=== Data extract ===

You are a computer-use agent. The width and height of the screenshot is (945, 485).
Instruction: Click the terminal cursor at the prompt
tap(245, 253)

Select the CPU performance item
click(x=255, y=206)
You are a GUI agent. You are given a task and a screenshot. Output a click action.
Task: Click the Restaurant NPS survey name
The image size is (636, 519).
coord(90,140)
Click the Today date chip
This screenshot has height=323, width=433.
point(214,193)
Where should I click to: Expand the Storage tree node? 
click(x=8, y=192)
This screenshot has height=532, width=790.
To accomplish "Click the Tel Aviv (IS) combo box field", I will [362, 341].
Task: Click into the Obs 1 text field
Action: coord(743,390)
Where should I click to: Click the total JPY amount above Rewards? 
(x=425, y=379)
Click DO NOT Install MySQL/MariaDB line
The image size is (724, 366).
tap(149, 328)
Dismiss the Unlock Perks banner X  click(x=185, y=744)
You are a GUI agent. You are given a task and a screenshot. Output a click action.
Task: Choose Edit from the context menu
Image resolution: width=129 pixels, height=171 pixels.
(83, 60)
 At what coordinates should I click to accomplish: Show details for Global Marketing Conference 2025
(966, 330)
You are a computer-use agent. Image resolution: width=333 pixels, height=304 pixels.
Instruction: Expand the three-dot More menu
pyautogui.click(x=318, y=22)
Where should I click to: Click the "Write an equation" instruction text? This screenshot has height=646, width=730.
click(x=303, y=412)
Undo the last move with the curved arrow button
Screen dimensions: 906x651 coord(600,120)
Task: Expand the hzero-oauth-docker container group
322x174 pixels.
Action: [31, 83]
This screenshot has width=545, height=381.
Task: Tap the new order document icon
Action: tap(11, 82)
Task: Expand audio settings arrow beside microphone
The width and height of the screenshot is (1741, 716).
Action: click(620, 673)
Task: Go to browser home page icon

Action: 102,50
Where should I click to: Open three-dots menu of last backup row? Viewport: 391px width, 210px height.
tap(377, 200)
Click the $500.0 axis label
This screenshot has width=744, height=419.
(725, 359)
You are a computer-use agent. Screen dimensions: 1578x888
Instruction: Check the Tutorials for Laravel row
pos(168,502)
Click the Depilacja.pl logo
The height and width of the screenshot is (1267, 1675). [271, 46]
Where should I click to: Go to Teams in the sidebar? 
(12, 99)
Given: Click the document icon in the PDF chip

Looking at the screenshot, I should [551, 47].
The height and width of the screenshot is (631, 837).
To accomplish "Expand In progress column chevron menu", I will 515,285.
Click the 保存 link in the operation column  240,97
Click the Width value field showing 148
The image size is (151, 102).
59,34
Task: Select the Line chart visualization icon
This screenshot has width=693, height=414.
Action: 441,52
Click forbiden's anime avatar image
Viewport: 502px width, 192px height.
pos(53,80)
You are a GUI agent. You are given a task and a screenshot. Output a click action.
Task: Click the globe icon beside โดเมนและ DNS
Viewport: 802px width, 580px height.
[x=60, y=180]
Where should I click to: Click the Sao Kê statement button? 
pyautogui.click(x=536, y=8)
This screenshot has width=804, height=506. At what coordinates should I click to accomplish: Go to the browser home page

=== Problem to solve ===
Beginning of the records through the line with "Task: Click the Restaurant NPS survey name": return that span exactly and stop there.

=== Exercise solution ===
You are a computer-use agent. The width and height of the screenshot is (945, 485).
Instruction: Click the terminal cursor at the prompt
tap(245, 253)

Select the CPU performance item
click(x=255, y=206)
You are a GUI agent. You are given a task and a screenshot. Output a click action.
Task: Click the Restaurant NPS survey name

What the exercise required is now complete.